The yield of using single-nucleotide polymorphism-based chromosomal microarray analysis in diagnosis the genetic etiology of fetal growth restriction.

Intrauterine growth restriction (IUGR) is a common and complex obstetricsc condition, especially when accompanied by congenital abnormalities. The aim of this research is to diagnose the genetic abnormalities in IUGR fetuses with malformation on ultrasound. Cross-sectional descriptive study performed from 2021 to 2023 at the Prenatal diagnosis center of National Hos-pital of Obstetric and Gynecology, collected total of 129 cases IUGR suitable for research.
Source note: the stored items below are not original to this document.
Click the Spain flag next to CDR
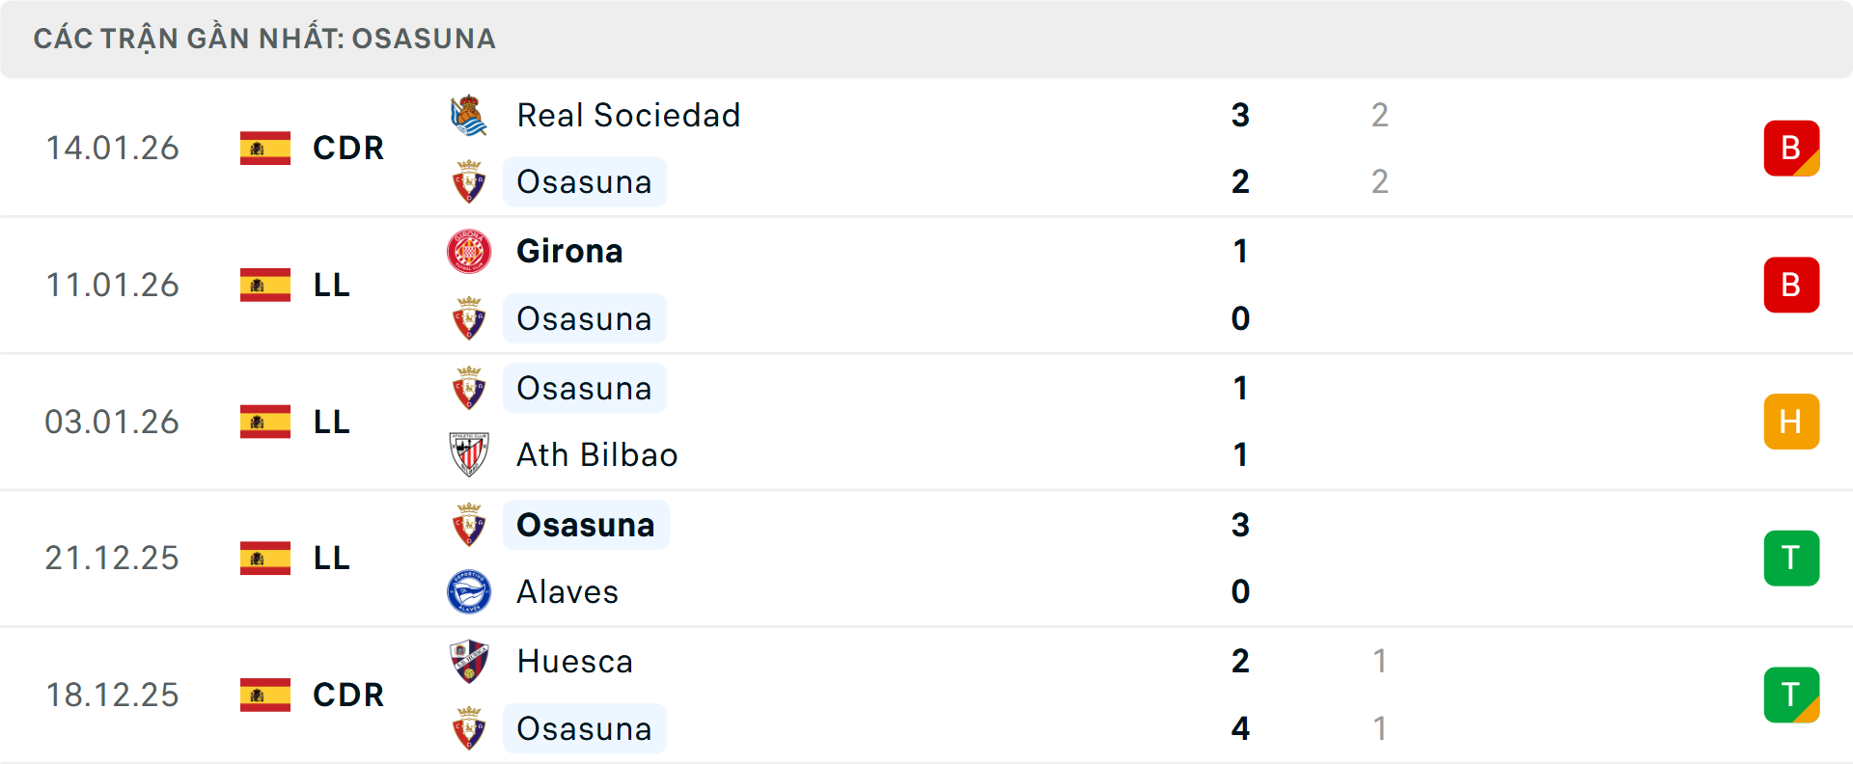 [264, 148]
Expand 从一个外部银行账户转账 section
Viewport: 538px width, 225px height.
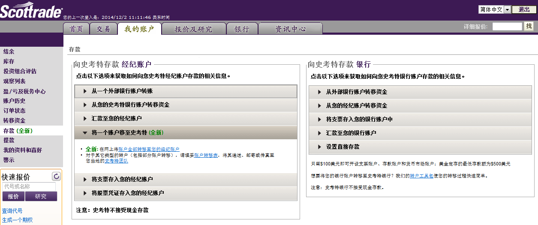(x=186, y=91)
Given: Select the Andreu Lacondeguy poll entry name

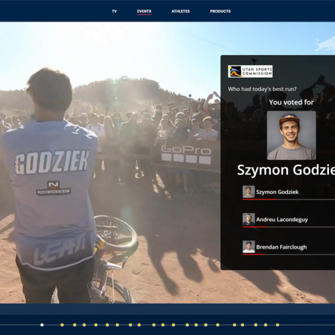Looking at the screenshot, I should [x=282, y=220].
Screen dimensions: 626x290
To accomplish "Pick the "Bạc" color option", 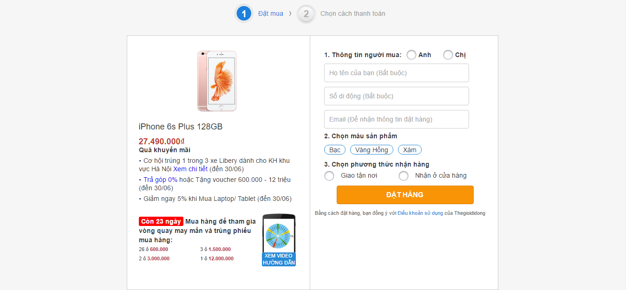I will coord(335,150).
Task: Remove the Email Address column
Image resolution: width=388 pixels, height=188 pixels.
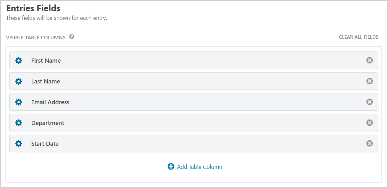Action: point(369,102)
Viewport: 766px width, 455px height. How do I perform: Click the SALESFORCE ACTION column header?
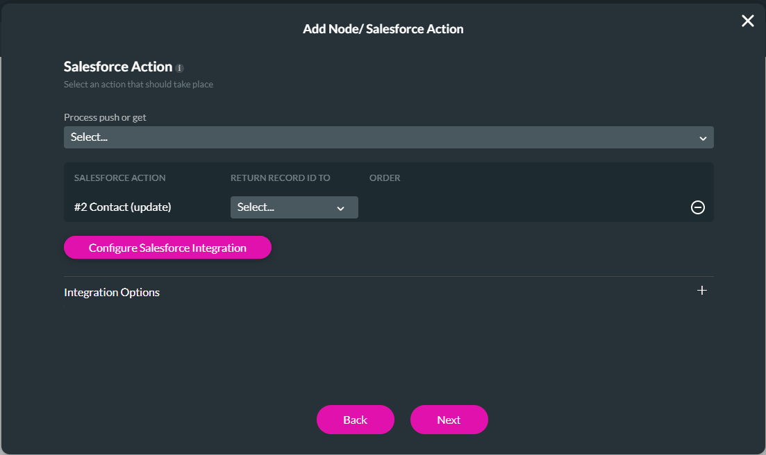click(x=119, y=178)
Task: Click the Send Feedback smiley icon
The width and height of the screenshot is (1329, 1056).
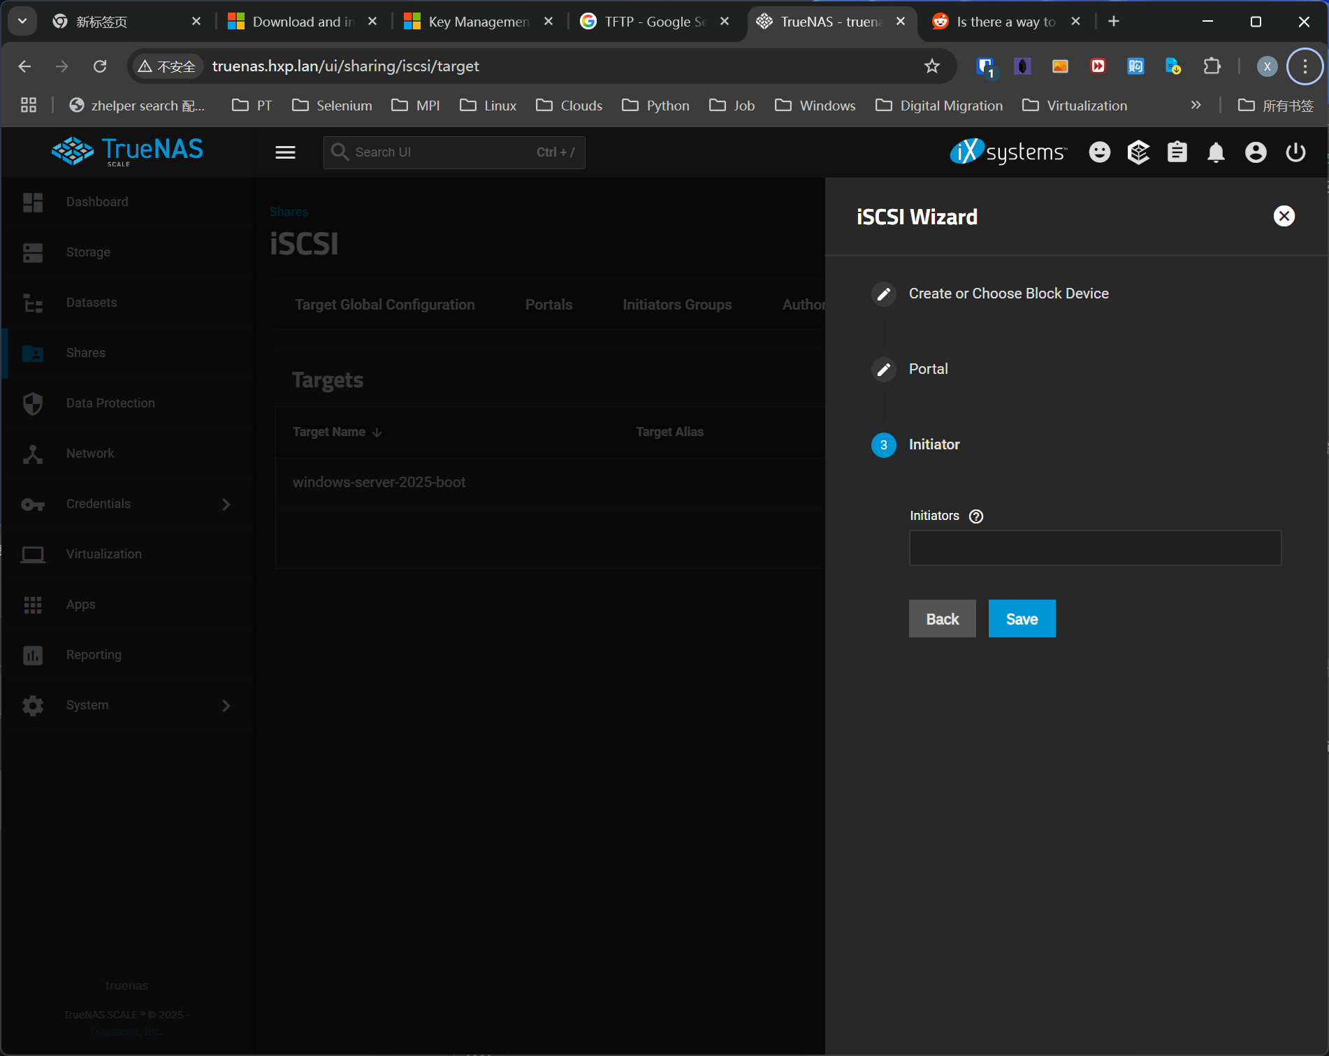Action: pos(1099,152)
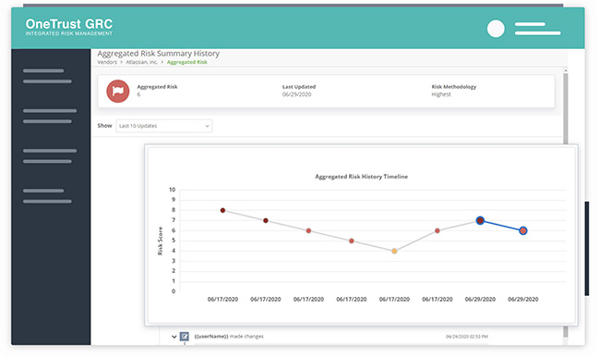Click the red flag Aggregated Risk icon
This screenshot has height=357, width=600.
coord(118,92)
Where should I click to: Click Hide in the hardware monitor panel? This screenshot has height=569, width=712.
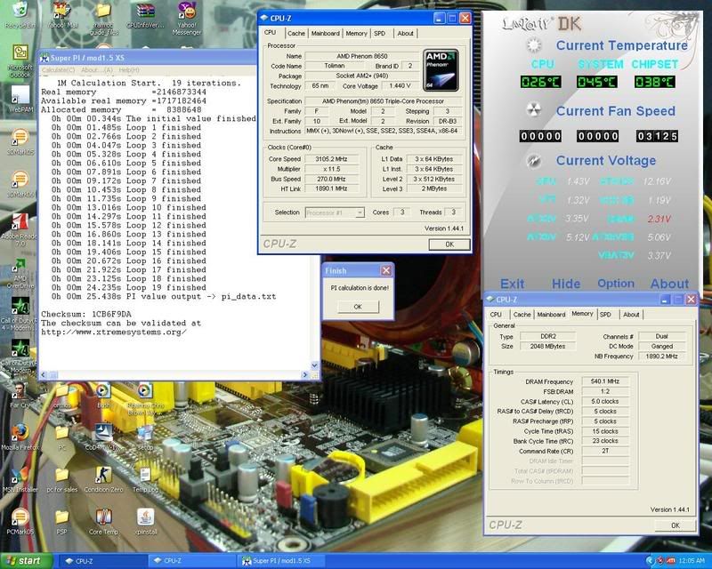tap(565, 284)
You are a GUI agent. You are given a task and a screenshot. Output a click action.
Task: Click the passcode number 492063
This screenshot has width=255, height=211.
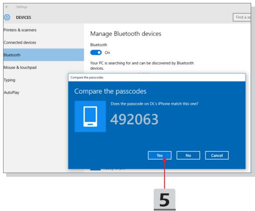click(134, 119)
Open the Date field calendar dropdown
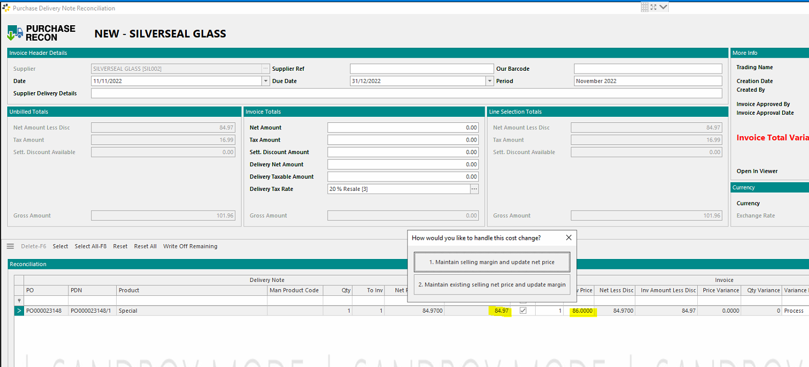This screenshot has height=367, width=809. [x=266, y=81]
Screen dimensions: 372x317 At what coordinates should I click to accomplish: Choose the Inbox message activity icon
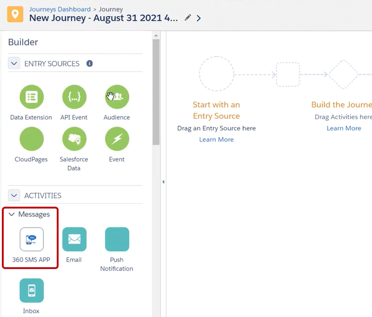32,290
The average gestational age at which growth restriction was 25.40 ± 4.86 weeks, IUGR fetuses often accompanied malformations, most of them belong to the cardiovascular system, 75 cases undergoing amniocentesis for karyotyping and SNP Array testing to examine genetic abnormalities. There were 26 cases detected with genetic abnormalities, including 8 cases by both methods, 16 cases with positive Array but negative karyotype, Array SNP can detect twice the number of cases that could be missed, 16 pathogenic copy number variations (CNVs) including gains and deletions, related to some specific clinical syndromes. CMA technology shows quite effective application value in determining genetic causes of IUGR and Array SNP should be recommended for use.